Character is everything. Regardless of what genre you’re writing--or even if you are writing fiction or non-fiction--the characters you are writing about are the substance of your book.

It is because of who your characters are that certain actions take place and become your plot. It is because of who your characters are that they speak in a certain way, reside in a specific place, interact with other characters who in turn shape your story and your characters’ world.

Think of your book as if it were a living, breathing being - after all, it is, isn’t it? If the action of your book is the spine, and your theme or purpose is the heart, what is the life blood? What makes the story work, the heart beat? The characters.

All too often we become, as writers, focused on “getting the story down.” We focus on the theme, the wisdom, the point of the book, and we walk our characters through the mechanics we’ve set up for them without exploring the reasons they are walking.

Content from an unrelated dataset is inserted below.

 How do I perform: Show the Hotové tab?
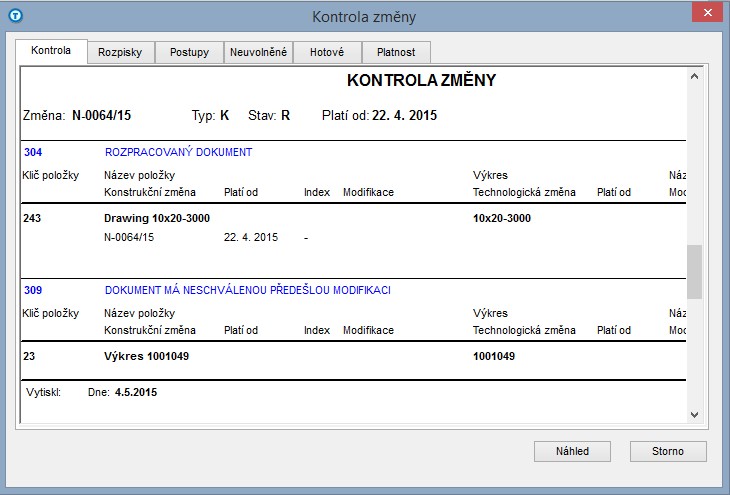[x=327, y=53]
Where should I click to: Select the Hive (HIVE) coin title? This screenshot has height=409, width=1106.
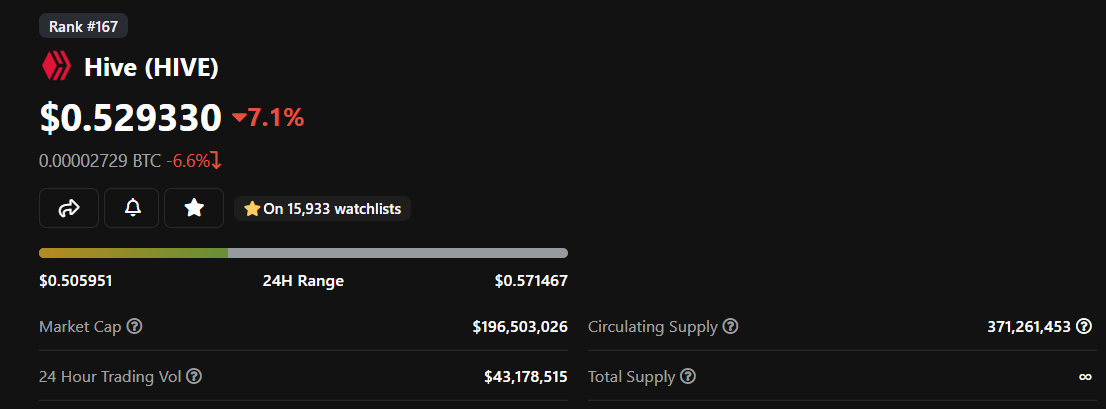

And you finish your book and you find that in all ways it is competent, it is what you meant to write about, the language may be beautiful, the plot structure superb and yet there feels like there is something missing. That it doesn’t quite work.
 

hat could be missing is character depth, the point at which your characters are rich enough, full enough, three dimensional enough that you know what they’d order when they walk into a diner, what they’d wear to bed, what they think about when they first wake up in the morning.

If you want your characters to come alive, to be memorable, to walk off the page and maybe even tell you what they are doing on that page, you need to know them. You need to make each of them count.
Here are some simple ways to make your characters count.

1. Gender. Each sex has distinctive styles of speech and speech patterns, and innate way of relating to the world. Naturally sex affects many aspects of your character, but in terms of basic conversation it’s particularly evident, or it should be. Women tend to ask more questions than men, and use more words that are considered qualifiers (kinda, almost, sort of) in their speech. Look at this example, of tough, street wise police, discussing their first arrests.

COP ONE: Yeah, him. Packed a mean punch. Put up a helluva fight, before the cuffs went on.

COP TWO: You know, I won’t forget that guy. He almost took me down before I cuffed him.

Which police officer reads female and which one reads male? And why?

2. Careers and status. Your character’s walk of life is very important. A used car salesman will relate to the world differently than a poet. A used car salesman who wants to be a poet will also relate to the world differently. An unsuccessful used car salesman poet will relate differently to the world than a highly successful salesman up for a promotion who likes to write poetry in his/her spare time.

3. What about his/her parents? What did they do? Where were they from?

4. Where was your character raised? And where does your character live now? That used car salesman poet from the deep South whose mother worked in a cotton mill is different from the one in Los Angeles whose father was a famous actor.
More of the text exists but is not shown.